__Your objective__. Duplicate the passage about Esenç from "Esenç was raised" to "A. Sumru Özsoy.".

__Reading passage__.
──────────
Esenç was raised by his Ubykh-speaking grandparents for a time in the village of Hacıosman (Ubykh: Lek'uaşüa /lɜkʷʼɐ́ɕʷɜ/; Adyghe: Hundjahabl) in Turkey, and he served a term as the muhtar (mayor) of that village, before receiving a post in the civil service of Istanbul. There, he was able to do a great deal of work with the French linguist Georges Dumézil and his associate Georges Charachidzé to help record his language, although not all the writings of Charachidzé (1930–2010) have been published. Others who met Esenç and produced work on Ubykh are: the Norwegian Hans Vogt (1903–86); the British George Hewitt, who made recordings with Esenç in Istanbul; the Abkhazian Viacheslav Chirikba, who has written on Ubykh settlements and Ubykh surnames; and the Turkish linguist A. Sumru Özsoy.
──────────
__Dataset excerpt__.

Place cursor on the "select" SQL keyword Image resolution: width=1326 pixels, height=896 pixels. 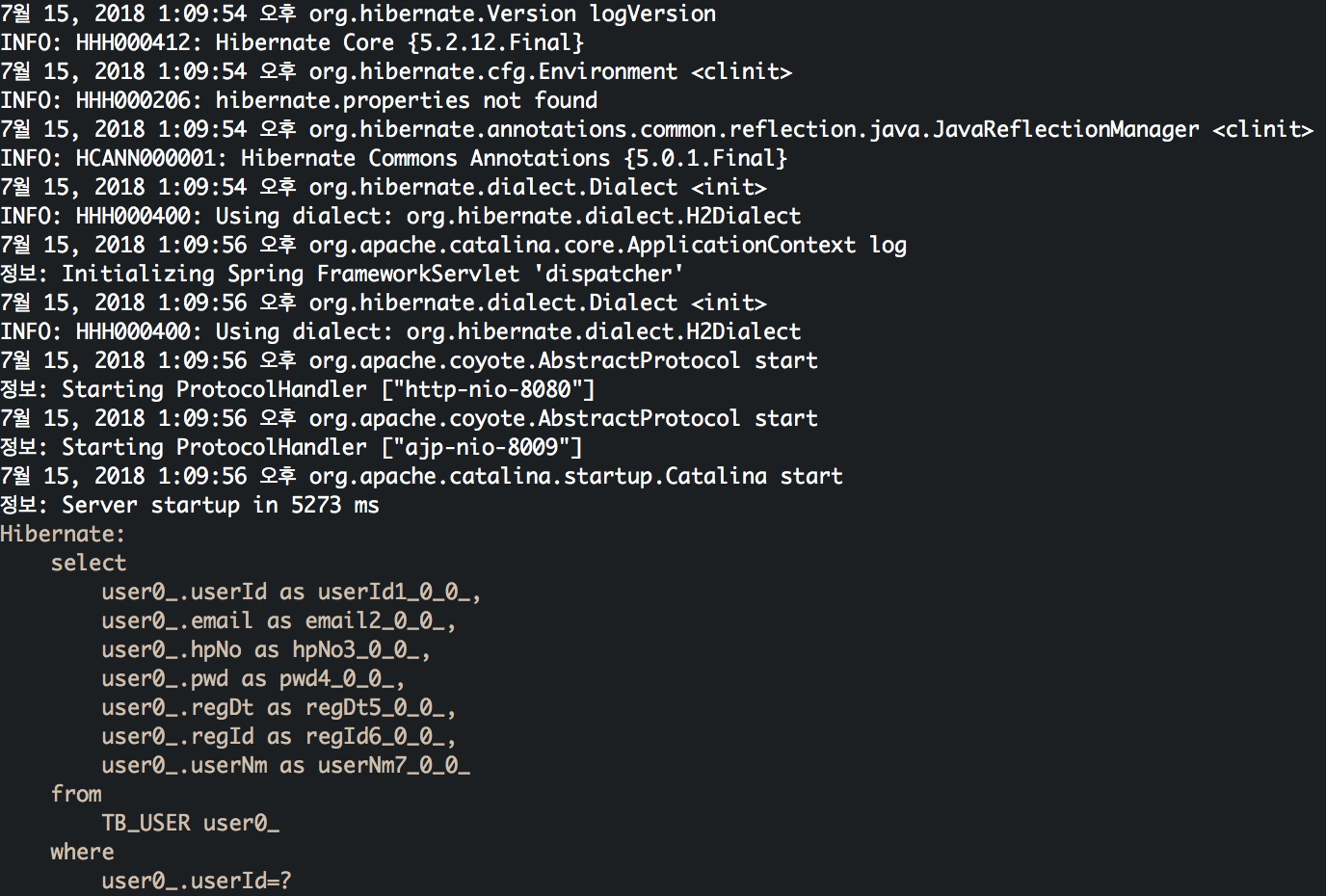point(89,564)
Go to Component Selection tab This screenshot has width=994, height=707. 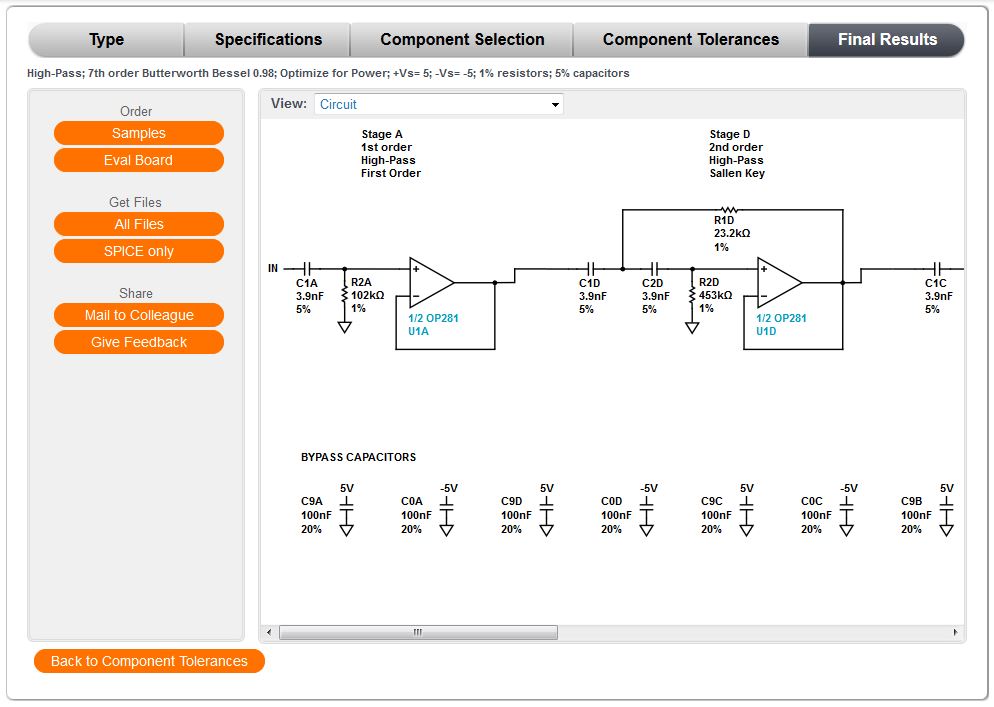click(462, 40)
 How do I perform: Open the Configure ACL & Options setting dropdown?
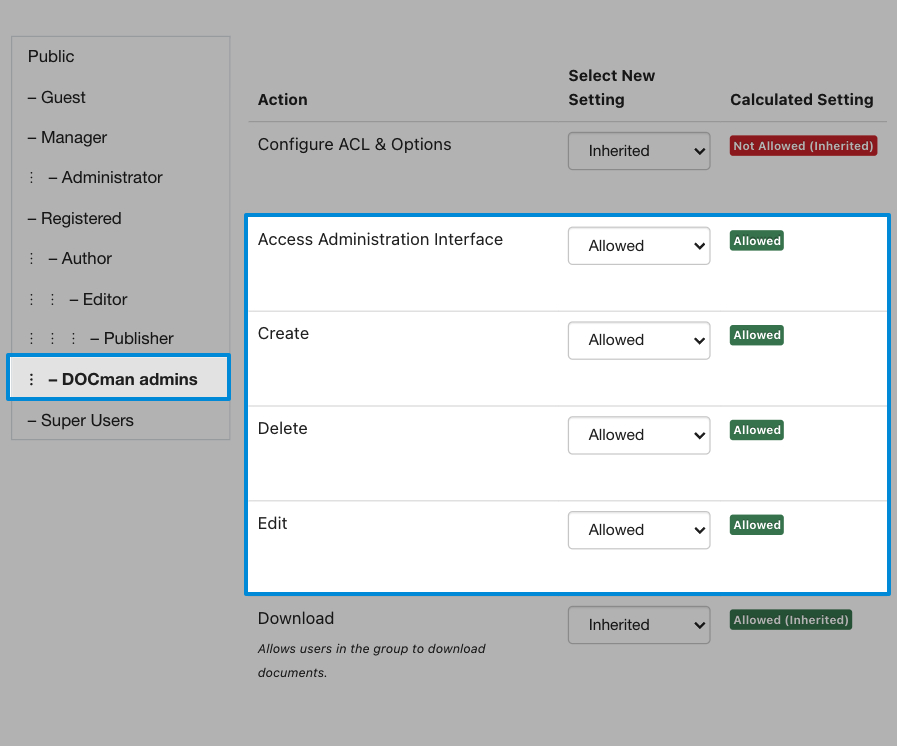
──────────
__Reply__.
Esenç was raised by his Ubykh-speaking grandparents for a time in the village of Hacıosman (Ubykh: Lek'uaşüa /lɜkʷʼɐ́ɕʷɜ/; Adyghe: Hundjahabl) in Turkey, and he served a term as the muhtar (mayor) of that village, before receiving a post in the civil service of Istanbul. There, he was able to do a great deal of work with the French linguist Georges Dumézil and his associate Georges Charachidzé to help record his language, although not all the writings of Charachidzé (1930–2010) have been published. Others who met Esenç and produced work on Ubykh are: the Norwegian Hans Vogt (1903–86); the British George Hewitt, who made recordings with Esenç in Istanbul; the Abkhazian Viacheslav Chirikba, who has written on Ubykh settlements and Ubykh surnames; and the Turkish linguist A. Sumru Özsoy.